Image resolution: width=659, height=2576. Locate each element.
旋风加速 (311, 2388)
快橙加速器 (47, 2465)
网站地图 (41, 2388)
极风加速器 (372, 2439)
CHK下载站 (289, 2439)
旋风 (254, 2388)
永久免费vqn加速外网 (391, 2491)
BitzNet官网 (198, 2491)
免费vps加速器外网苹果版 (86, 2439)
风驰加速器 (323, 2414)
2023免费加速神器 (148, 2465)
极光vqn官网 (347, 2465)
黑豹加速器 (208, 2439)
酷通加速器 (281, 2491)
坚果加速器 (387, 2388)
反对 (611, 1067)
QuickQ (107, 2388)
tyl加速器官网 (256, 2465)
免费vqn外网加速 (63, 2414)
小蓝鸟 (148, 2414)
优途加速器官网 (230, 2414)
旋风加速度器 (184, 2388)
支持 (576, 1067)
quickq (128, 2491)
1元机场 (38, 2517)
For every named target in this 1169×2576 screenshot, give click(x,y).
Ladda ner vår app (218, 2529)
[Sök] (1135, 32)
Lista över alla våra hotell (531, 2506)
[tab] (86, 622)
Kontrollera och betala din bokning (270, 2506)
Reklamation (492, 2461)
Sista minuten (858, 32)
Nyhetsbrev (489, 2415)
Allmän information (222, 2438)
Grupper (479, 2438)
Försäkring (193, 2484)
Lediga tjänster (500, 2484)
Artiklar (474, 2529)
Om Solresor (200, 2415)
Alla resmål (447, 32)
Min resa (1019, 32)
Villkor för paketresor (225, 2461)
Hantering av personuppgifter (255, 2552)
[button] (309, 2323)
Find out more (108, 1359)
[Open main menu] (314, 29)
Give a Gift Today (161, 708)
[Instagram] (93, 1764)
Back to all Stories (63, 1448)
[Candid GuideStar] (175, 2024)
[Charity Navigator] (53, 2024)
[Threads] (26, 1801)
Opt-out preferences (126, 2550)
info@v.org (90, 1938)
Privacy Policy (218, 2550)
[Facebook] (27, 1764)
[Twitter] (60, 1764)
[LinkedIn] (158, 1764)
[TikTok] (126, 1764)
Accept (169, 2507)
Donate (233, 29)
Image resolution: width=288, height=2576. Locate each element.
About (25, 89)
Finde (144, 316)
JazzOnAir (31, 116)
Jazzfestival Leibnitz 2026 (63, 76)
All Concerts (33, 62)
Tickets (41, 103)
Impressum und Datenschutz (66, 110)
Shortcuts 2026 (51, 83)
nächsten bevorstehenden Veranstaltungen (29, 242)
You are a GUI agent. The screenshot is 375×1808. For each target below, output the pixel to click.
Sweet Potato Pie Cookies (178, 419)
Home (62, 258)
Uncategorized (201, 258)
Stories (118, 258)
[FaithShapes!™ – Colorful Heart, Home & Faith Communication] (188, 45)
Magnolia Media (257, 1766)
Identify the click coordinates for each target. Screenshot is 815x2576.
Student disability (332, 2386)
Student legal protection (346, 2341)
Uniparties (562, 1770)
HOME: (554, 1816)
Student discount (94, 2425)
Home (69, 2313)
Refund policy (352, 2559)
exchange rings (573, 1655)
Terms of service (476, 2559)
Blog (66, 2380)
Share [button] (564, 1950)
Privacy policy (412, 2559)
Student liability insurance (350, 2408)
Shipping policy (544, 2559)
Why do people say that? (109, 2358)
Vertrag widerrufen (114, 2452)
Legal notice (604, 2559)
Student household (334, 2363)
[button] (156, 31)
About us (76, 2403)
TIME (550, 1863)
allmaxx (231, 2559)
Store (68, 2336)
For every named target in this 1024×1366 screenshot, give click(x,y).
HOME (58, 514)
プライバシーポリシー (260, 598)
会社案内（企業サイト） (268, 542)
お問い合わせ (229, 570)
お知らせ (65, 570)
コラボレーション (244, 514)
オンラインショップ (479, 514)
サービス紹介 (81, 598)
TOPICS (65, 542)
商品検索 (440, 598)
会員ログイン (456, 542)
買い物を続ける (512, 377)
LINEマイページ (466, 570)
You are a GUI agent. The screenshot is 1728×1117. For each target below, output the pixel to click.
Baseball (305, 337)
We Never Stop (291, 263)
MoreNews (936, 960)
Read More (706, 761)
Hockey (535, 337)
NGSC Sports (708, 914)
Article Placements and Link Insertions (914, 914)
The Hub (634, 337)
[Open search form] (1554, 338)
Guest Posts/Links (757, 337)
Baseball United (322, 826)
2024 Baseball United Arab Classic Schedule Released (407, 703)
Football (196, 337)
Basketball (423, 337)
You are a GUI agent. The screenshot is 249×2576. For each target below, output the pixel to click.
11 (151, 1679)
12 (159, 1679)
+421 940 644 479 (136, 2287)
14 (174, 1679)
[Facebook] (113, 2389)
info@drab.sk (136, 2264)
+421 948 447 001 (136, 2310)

## What you need to do
Please copy each line of the records above in which the word "output" can be found.

## Answer section
You are a GUI agent. The screenshot is 375×1808. For each target below, output the pixel to click.
You are a GUI agent. The screenshot is 1728×1117. For each target below, output the pixel to click.
You are a GUI agent. The screenshot is 249×2576. For each target below, output the pixel to click.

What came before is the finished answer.